In contrast to the new business elite, the new political elite receives considerable attention. In the author's view successful transition can only be carried out by a small minority of "reformist technocrats." He consequently rejects the view that speed and technocratic decisionmaking are by definition undemocratic. His argument might be interpreted as advocacy of authoritarian rule justified by the difficulties of establishing effective government in the absence of democratic traditions. Aslund believes that nobody above the age of 40 can understand the challenges of transition, since they have not been exposed to modern social science during their formative years. It will take decades, maintains Aslund, to train enough lawyers to create an effective Russian "culture of law" in commercial matters.

It's a Cultural Thing

In Aslund's world cultural change in the broad sense plays a central role in the transition process. While he sees rudimentary democratic structures and the basic market institutions as now formally and firmly in place, he still considers the state as inherently weak because of the fragility of the new culture and the tiny size of the technocratic elite. He therefore proposes "far-reaching deregulation and laissez-faire" economics as the only feasible interim solution, using the analogy of developments in Western Europe and the United States during the nineteenth century. It is not clear whether this proposal is meant to exploit the institutional void boldly by letting loose entrepreneurial activism.

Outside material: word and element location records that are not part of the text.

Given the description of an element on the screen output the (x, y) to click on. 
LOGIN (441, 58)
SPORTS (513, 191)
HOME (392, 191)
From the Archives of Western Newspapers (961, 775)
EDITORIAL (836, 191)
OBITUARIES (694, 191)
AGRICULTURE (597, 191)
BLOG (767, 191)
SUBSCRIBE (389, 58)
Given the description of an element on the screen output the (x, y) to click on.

Throughout the book, particularly in Chapter 6, privatization is pronounced the real success story of system reform. Aslund's criterion of success is apparently the share of firms that have been privatized under one or the other option of the Privatization Law (or the share of workers in such firms). The relevance of this formal criterion for success or failure of the ultimate purpose of system reform-emergence of a vibrant market economy-will undoubtedly be questioned by many readers. But But Aslund himself recognizes that the legal act of privatization is inconsequential, in the absence of efficient primary and secondary securities markets, and an efficient and liquid banking sector ready to provide long-term financing.

Aslund concludes with an excellent chronology of events since the beginning of the transformation but fails to explain why the estimated cumulative contraction of GDP reached 33 percent in 1990-94 (table 8-2), although employment declined by only 6 percent (table 8-1). It is possible that either productivity (output per man-hour) or the average number of active man-hours plummetted, which would suggest burden sharing among workers.

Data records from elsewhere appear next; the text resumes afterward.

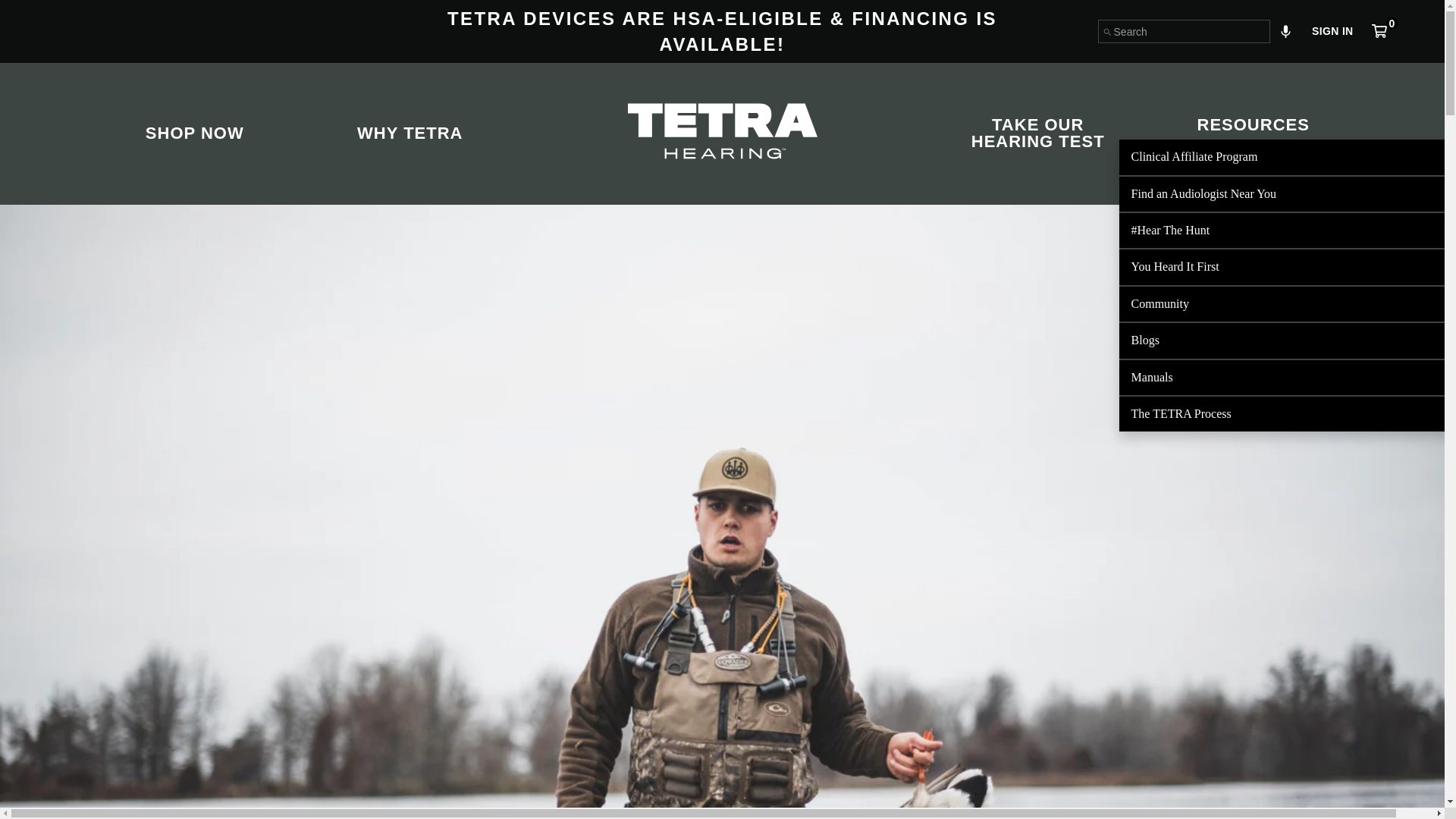
0 (1385, 33)
SIGN IN (1332, 30)
WHY TETRA (409, 133)
RESOURCES (1253, 125)
SHOP NOW (193, 133)
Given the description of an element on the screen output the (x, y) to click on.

Alternatively, a large number of workers could have been unemployed in fact but counted as employed. At any rate, the differences between output and employment trends is clearly an important issue for assessing progress and success of transition.

Searching for a Threshold

Most observers, including Aslund, seem to agree that transformation is not sustainable politically unless the accompanying social costs are kept below a critical threshold. While this level cannot be determined through economic analysis, extension of the qualitative argument to an explicit cost-benefit analysis would be feasible in principle but has never been tried.

Aslund offers some interesting observations for such an analysis. According to his evidence, in 1994 real wages were only 10 percent less than in 1987, although an adjustment for improved selection of consumer goods and the end of a shortage economy (and of long lines) brings the margin down further.

But the comparison of costs and benefits should also consider the cutback or elimination of earlier free, or inexpensive, services. The balance is further complicated by the implications of shifts in income and wealth distribution, accompanied by rapid privatization. Aslund deserves credit for addressing this issue,which has been ignored or dismissed by most authors.

Anders Aslund's, How Russia Became a Market Economy, is published by Brookings Institution, Washington, D.C., 1995, 378 p.

The author is a senior associate at the Carnegie Endowment for International Peace and economic advisor to the Ukrainian government. He is professor and director of the Stockholm Institute of east European economics at the Stockholm School of Economics.

Martin Schrenk is Economist in the Transition Economy Division, the World Bank.